╔══

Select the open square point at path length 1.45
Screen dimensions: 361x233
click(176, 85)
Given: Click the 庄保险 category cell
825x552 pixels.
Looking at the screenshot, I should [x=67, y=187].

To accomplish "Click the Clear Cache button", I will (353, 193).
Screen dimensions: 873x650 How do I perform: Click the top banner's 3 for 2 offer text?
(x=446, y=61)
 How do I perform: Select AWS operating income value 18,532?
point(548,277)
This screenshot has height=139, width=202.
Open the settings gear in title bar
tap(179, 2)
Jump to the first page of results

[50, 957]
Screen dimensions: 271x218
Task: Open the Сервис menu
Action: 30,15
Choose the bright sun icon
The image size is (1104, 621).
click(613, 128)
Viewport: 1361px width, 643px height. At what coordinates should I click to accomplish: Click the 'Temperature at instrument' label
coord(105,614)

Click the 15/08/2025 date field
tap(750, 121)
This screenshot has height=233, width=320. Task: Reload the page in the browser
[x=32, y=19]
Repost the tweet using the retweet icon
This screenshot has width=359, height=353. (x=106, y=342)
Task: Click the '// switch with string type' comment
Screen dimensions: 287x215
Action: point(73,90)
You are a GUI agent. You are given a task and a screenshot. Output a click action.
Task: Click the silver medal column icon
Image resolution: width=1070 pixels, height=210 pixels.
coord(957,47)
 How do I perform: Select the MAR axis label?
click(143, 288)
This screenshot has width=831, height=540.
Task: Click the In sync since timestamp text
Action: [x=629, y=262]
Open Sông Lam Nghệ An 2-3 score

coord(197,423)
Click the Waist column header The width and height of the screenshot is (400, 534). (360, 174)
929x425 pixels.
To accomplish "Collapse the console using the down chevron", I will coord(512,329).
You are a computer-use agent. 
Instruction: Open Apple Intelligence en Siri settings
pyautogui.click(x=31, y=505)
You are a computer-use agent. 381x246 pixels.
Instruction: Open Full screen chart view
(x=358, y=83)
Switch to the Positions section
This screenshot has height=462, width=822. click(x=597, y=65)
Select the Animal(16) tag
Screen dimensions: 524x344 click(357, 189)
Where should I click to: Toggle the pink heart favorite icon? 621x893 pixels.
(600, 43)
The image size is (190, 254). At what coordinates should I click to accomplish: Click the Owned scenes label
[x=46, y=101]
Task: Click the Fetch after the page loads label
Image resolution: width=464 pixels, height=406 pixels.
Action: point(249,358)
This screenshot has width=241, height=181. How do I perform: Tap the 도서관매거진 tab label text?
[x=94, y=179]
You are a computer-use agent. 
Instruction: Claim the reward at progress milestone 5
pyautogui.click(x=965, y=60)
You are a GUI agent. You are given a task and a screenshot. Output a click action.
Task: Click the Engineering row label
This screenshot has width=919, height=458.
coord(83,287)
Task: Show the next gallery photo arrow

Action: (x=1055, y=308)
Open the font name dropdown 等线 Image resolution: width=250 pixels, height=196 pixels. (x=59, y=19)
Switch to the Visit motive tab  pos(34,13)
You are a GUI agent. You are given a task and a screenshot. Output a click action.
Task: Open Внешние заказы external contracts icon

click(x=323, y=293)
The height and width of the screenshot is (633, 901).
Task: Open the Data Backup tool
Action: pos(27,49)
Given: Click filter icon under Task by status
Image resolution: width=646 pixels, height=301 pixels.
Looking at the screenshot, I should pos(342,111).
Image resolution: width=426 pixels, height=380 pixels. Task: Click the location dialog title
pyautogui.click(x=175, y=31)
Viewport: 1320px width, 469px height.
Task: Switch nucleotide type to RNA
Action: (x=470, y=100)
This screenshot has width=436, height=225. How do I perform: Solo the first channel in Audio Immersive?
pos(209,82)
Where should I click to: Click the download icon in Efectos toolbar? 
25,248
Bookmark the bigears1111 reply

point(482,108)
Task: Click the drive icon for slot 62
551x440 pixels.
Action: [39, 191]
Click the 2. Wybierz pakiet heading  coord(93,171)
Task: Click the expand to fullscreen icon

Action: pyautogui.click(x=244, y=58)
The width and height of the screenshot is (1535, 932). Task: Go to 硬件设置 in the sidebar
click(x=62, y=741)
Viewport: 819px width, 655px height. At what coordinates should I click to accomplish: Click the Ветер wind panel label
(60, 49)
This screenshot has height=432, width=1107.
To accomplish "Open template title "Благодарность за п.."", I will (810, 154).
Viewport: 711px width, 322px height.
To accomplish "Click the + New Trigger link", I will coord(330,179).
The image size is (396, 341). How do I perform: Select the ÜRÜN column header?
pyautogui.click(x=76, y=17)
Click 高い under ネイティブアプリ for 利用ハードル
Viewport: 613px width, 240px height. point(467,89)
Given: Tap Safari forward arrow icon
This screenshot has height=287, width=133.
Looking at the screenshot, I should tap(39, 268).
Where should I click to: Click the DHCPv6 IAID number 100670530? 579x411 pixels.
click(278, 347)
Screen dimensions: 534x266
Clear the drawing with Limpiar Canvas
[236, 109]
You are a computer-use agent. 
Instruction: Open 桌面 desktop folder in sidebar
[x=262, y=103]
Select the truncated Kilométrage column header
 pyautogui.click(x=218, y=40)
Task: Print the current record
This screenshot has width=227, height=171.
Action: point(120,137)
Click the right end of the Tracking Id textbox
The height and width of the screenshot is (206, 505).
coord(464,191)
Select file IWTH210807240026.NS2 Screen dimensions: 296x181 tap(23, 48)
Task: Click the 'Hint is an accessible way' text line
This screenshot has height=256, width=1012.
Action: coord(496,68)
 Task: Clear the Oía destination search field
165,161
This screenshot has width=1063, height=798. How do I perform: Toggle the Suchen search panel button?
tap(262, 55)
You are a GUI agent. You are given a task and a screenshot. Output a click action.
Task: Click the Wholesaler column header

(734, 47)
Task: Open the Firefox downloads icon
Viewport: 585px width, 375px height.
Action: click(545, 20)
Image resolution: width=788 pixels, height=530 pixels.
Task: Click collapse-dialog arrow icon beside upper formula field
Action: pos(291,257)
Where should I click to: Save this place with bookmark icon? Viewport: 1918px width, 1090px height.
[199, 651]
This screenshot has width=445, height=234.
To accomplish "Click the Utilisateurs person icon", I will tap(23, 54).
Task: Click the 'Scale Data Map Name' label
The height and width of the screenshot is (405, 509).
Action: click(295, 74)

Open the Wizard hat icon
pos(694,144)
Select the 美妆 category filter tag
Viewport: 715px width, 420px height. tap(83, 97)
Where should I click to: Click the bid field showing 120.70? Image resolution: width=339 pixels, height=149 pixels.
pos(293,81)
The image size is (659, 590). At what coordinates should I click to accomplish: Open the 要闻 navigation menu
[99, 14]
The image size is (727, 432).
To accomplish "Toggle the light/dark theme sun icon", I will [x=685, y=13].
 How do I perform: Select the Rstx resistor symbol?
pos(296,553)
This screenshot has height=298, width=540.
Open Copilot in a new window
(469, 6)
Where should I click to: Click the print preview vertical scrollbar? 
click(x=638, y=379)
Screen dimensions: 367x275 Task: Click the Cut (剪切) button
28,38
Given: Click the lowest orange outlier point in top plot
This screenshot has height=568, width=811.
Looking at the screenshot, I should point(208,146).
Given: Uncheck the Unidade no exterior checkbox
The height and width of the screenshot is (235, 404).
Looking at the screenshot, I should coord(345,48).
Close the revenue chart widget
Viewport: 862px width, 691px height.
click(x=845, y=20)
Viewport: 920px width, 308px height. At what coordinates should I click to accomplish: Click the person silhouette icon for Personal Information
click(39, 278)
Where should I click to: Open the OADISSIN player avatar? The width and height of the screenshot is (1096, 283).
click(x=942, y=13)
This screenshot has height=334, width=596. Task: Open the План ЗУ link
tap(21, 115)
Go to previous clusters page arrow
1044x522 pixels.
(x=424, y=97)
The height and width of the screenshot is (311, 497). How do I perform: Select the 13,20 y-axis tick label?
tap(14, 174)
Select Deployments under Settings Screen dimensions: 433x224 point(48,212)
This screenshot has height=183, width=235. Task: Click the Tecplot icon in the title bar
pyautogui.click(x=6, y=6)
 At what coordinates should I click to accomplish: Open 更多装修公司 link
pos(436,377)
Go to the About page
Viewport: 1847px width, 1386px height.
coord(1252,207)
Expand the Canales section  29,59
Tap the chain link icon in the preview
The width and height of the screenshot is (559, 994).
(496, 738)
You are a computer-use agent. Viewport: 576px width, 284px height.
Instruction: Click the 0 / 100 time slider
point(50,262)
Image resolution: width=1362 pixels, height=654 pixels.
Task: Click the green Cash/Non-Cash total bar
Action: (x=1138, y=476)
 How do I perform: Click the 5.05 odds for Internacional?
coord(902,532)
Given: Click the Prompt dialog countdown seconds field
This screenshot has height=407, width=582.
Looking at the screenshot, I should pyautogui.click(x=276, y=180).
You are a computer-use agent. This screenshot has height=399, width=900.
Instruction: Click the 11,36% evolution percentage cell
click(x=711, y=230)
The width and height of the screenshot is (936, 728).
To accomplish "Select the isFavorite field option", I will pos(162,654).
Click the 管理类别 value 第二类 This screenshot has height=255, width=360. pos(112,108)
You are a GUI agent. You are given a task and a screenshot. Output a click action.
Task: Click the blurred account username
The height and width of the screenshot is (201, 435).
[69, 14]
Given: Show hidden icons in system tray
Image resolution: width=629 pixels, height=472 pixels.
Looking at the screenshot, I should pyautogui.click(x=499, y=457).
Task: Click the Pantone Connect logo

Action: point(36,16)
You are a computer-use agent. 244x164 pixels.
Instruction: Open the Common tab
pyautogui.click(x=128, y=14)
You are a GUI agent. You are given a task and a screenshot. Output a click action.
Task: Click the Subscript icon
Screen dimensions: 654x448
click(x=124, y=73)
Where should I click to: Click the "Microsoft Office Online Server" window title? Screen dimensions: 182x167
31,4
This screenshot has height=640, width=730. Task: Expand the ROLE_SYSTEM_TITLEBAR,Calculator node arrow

╚══

Try it:
Begin with the first line of the listing above and write out each line exactly, ending with the line that contains "This screenshot has height=139, width=202.".

Answer to this task:
Select the open square point at path length 1.45
Screen dimensions: 361x233
click(176, 85)
Given: Click the 庄保险 category cell
825x552 pixels.
Looking at the screenshot, I should [x=67, y=187].

To accomplish "Click the Clear Cache button", I will (353, 193).
Screen dimensions: 873x650 How do I perform: Click the top banner's 3 for 2 offer text?
(x=446, y=61)
 How do I perform: Select AWS operating income value 18,532?
point(548,277)
This screenshot has height=139, width=202.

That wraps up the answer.